I had a door frame without a door in my kitchen. i took out the door frame and now i want to straighten the wall. what is the best way to even the wall? i plan on straightning it out, plastering it, than paint the entire wall together. please see picture below.







tia


----------



## glennjanie (Jul 22, 2008)

Welcome Gavimobile:
If you use 2 coats of plaster (scratch coat and finish coat) you can even the wall up easily. If you would like to just add a finish coat, you could grind the cement portion down to smooth it up and then plaster. Use a sidegrinder with a concrete grinding rock. A helper with a spray bottle of water could help with the dust by keeping the wall damp. The grinding dust from cement is carcinogenous (causes cancer).
Glenn


----------



## gavimobile (Jul 24, 2008)

glennjanie said:


> Welcome Gavimobile:
> If you use 2 coats of plaster (scratch coat and finish coat) you can even the wall up easily. If you would like to just add a finish coat, you could grind the cement portion down to smooth it up and then plaster. Use a sidegrinder with a concrete grinding rock. A helper with a spray bottle of water could help with the dust by keeping the wall damp. The grinding dust from cement is carcinogenous (causes cancer).
> Glenn




glen thanks for the reply. i will give it a try thanks! 

btw, i have another section in my house which the wall is totally uneven. the section is about 2.5 feet x 3 feet. can i apply the same method to this large space?

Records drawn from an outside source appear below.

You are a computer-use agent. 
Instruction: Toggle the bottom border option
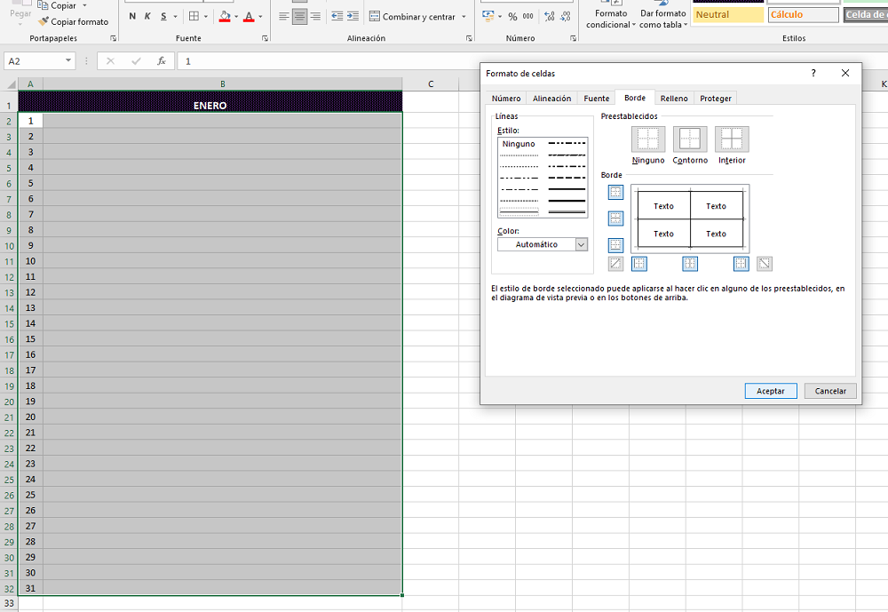click(x=615, y=244)
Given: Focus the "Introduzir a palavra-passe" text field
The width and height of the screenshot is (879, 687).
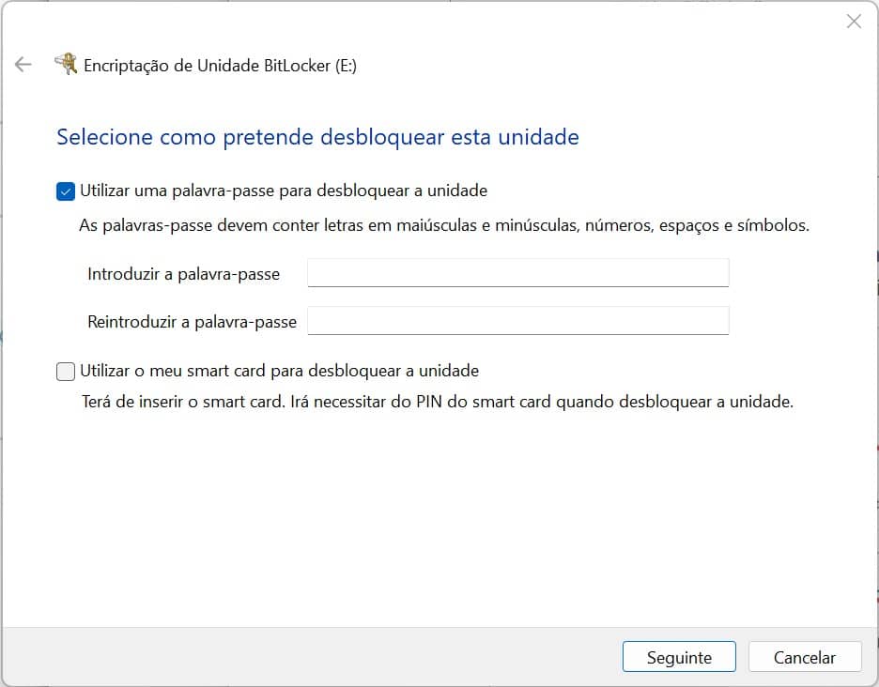Looking at the screenshot, I should pos(517,273).
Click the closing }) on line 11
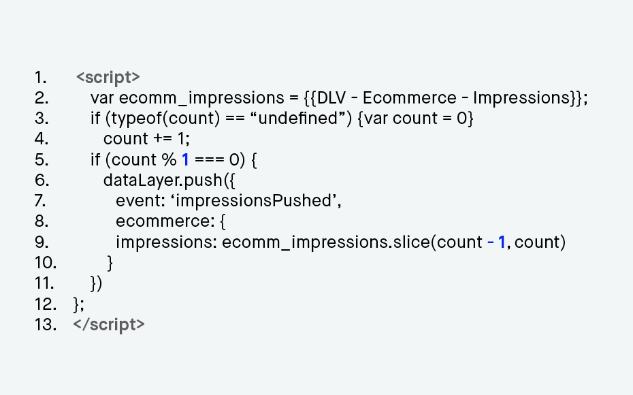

my wall is an old wall and not sheetrock!

tia
gavi


----------



## willneu (Jul 24, 2008)

You may want a builder with some structural knowledge to take a look at the section above the door there, it doesn't look as safe as it could, and the cracks on the left hand side of the door moving upward don't look good.


----------



## gavimobile (Jul 25, 2008)

willneu, thanks for the reply... I appreciate your honesty but im 22 years old living alone out of the country. i have a tight budget here and i have a friend with all the tools i need so if its possible, i would like to stick to the do it yourself method.
Can you give me another sugesstion?

btw i dont know if this helps, but i believe the people who built this appartment didnt use any metal in the walls to hold the wall together! will i need to redo this section?


----------